## What you will do
If a line of the listing below contains the string "editor", count it, then give the total by itself.

## Source material
= = = = = = =

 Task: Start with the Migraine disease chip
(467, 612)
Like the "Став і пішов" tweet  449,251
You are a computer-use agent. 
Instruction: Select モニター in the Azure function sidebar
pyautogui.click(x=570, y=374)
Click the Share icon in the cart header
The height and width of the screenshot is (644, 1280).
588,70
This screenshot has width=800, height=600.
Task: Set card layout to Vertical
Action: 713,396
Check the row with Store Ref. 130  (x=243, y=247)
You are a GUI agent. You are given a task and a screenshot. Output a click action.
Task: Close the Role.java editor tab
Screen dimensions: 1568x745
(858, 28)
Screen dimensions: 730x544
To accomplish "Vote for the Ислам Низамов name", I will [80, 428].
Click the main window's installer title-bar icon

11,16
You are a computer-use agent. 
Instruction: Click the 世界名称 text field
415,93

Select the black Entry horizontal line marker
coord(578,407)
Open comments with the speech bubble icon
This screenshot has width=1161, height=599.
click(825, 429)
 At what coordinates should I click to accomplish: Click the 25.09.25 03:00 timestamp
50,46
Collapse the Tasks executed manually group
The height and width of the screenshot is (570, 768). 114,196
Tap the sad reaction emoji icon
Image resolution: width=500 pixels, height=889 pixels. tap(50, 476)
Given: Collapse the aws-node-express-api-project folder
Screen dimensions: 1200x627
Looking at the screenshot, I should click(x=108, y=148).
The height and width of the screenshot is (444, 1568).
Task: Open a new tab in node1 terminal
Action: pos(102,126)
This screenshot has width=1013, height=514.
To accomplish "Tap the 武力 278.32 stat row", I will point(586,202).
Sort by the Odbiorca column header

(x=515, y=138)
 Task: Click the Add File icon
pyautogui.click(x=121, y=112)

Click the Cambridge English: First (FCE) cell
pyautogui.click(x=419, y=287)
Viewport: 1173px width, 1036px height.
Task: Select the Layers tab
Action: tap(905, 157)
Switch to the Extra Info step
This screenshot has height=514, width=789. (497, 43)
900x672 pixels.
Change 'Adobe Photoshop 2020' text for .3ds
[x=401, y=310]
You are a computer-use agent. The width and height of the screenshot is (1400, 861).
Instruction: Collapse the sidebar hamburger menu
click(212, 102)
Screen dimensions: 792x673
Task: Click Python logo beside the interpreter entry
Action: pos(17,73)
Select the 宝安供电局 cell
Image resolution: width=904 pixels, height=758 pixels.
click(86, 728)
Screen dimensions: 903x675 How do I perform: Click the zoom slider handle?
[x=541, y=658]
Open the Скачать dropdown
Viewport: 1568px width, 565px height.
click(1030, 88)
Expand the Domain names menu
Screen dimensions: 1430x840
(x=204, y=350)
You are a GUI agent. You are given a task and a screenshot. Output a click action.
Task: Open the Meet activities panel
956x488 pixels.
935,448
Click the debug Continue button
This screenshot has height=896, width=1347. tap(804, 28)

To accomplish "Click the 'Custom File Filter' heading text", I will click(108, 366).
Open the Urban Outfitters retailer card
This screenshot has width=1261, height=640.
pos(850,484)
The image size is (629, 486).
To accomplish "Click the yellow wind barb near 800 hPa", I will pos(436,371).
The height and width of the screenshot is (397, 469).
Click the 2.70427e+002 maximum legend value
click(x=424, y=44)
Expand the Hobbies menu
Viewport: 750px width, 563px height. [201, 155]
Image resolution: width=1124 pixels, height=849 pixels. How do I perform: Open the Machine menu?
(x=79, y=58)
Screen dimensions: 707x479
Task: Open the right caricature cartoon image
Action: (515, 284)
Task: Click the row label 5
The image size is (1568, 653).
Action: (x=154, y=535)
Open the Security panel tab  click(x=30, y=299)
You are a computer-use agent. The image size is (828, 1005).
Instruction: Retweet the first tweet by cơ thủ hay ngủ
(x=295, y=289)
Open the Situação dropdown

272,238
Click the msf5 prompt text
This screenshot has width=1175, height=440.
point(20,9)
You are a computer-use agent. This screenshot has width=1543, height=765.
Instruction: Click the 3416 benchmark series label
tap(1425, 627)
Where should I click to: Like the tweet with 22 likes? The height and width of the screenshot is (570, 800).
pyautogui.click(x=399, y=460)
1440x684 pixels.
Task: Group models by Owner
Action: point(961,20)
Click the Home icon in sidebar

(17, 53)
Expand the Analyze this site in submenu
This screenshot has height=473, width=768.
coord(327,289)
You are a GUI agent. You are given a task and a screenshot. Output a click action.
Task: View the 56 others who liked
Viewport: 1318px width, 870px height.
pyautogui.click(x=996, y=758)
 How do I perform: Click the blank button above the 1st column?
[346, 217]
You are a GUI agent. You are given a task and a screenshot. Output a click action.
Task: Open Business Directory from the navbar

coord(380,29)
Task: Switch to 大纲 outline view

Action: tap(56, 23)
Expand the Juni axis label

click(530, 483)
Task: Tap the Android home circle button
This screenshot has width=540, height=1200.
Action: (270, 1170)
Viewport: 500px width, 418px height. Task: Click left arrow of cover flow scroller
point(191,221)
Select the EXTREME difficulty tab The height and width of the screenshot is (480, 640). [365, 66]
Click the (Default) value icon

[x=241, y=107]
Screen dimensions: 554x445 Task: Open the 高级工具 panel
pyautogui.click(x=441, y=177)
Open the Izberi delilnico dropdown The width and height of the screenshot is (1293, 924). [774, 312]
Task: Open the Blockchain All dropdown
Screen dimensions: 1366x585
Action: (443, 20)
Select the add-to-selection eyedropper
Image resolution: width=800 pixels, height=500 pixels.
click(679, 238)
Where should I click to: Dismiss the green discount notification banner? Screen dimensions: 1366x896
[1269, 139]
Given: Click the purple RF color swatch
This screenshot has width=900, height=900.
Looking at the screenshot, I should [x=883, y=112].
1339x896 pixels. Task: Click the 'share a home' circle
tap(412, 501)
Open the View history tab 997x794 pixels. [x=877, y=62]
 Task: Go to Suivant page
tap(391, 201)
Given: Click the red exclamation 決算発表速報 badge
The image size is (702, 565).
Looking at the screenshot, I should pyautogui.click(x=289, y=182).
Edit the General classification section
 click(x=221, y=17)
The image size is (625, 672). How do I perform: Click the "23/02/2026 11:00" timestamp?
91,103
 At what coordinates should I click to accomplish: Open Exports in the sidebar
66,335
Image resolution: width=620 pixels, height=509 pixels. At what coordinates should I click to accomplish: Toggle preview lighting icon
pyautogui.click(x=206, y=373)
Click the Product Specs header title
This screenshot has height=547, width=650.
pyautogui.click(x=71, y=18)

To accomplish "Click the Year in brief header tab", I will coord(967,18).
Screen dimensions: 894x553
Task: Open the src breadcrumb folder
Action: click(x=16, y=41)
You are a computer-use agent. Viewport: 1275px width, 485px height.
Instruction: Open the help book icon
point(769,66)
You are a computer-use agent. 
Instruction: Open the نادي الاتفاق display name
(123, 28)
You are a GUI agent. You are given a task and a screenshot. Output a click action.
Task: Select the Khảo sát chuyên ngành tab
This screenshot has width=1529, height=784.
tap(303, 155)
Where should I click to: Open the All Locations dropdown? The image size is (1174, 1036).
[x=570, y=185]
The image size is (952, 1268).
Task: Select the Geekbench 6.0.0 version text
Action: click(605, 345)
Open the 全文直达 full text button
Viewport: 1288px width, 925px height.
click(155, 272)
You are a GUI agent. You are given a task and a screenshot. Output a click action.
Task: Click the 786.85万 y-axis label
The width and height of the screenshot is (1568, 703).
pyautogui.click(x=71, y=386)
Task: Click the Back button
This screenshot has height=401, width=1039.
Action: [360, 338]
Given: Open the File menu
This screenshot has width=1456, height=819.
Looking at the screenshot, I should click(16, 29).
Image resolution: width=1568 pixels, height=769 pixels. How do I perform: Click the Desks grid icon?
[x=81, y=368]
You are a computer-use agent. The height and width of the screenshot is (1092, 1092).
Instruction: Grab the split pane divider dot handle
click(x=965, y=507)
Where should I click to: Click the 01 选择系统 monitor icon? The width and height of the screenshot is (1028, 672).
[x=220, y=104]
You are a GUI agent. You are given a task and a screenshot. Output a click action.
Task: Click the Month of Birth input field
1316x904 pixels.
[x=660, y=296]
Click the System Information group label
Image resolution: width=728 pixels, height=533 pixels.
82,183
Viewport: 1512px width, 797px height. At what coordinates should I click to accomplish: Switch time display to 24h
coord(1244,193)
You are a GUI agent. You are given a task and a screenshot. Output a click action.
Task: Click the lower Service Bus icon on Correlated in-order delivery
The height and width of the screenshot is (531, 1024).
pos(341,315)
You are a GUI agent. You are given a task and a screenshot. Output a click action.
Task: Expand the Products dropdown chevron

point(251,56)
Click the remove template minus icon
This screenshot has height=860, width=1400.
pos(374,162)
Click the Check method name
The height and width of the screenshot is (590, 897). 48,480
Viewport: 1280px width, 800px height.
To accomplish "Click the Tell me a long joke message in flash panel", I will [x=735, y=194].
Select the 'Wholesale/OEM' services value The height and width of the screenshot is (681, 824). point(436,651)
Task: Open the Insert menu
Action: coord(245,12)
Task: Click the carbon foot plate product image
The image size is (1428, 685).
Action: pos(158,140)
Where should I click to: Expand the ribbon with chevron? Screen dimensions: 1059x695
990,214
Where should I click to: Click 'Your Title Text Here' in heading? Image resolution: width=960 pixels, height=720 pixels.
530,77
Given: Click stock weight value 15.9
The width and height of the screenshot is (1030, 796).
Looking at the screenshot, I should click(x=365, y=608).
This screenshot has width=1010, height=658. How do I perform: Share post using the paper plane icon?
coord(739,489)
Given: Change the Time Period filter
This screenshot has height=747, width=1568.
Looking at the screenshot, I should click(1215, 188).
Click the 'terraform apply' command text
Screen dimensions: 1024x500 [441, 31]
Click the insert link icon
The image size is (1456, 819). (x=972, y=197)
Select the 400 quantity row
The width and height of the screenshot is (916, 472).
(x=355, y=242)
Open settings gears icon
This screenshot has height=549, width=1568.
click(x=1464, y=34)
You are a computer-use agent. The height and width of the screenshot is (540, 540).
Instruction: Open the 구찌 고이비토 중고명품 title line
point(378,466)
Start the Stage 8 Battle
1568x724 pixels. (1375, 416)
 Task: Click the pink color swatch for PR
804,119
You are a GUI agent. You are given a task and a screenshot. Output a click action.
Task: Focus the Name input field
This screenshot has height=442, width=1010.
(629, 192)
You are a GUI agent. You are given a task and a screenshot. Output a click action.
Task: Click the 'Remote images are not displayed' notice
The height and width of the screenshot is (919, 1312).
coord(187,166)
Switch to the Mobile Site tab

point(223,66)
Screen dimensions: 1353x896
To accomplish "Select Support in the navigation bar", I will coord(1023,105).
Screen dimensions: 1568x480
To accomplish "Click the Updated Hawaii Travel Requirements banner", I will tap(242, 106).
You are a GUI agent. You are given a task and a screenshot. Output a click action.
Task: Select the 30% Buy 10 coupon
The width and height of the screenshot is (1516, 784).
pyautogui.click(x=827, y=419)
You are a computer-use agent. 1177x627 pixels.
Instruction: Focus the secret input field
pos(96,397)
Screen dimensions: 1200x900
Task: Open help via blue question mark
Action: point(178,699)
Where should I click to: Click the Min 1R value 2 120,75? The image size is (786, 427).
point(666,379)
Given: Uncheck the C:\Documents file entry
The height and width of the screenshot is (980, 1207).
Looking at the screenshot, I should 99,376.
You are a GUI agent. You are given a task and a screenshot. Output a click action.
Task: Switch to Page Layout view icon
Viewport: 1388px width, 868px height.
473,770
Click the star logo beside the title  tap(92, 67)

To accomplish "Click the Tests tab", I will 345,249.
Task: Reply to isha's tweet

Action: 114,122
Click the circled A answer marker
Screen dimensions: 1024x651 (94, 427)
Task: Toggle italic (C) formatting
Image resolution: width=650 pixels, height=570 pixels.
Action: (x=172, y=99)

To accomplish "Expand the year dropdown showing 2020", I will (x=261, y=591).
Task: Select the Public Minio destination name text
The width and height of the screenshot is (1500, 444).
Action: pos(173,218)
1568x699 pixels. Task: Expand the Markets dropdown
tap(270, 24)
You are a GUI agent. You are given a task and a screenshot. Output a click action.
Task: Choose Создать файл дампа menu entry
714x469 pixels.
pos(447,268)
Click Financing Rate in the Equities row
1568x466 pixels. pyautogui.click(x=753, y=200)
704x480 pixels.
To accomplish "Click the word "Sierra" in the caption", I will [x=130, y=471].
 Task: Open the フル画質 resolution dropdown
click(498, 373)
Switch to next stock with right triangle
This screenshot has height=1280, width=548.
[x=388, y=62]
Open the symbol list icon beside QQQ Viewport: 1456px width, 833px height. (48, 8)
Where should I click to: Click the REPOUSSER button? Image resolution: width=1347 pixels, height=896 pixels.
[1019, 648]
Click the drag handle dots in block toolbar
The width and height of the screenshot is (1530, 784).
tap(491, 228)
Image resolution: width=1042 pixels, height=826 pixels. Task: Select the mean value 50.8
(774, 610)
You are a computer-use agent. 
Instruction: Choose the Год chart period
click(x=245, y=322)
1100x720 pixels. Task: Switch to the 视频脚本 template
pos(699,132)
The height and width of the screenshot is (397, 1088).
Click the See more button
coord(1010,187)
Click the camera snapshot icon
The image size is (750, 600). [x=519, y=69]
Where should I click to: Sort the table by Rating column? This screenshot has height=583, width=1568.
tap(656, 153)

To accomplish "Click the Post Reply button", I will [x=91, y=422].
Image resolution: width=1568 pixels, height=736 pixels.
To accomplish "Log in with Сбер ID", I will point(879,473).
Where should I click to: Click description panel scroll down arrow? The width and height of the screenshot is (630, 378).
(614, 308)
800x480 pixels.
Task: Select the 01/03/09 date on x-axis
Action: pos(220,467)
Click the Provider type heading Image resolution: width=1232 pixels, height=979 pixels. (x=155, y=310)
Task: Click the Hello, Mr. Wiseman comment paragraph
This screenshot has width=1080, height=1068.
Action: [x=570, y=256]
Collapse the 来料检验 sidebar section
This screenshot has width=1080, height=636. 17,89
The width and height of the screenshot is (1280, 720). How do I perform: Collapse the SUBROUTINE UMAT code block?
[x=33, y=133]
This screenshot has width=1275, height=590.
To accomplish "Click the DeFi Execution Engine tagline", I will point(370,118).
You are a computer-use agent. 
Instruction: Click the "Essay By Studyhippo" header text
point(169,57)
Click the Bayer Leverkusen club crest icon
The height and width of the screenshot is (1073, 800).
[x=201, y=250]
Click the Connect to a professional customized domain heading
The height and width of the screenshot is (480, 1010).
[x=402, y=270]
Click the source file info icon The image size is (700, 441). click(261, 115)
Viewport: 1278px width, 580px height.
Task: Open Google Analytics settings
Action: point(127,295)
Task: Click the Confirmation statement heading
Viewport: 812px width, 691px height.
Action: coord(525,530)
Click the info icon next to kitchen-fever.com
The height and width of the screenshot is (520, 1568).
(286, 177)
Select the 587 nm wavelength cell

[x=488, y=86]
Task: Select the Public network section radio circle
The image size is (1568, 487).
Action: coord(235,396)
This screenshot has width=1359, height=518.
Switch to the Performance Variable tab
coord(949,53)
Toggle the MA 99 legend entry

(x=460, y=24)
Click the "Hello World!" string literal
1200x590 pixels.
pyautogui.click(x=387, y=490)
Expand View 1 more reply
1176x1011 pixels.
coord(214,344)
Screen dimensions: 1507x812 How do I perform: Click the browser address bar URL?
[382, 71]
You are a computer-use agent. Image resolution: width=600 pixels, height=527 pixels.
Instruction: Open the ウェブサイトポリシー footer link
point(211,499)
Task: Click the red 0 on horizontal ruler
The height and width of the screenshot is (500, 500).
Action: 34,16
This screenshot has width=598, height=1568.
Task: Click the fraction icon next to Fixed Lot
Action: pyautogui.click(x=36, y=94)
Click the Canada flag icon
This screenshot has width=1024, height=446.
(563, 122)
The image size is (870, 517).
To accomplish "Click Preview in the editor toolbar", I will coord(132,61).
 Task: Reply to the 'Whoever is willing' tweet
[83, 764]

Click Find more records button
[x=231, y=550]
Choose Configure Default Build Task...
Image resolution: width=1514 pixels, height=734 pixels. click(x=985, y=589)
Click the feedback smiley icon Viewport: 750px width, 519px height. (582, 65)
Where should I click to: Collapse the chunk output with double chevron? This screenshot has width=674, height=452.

= = = = = = =

## The completed task
2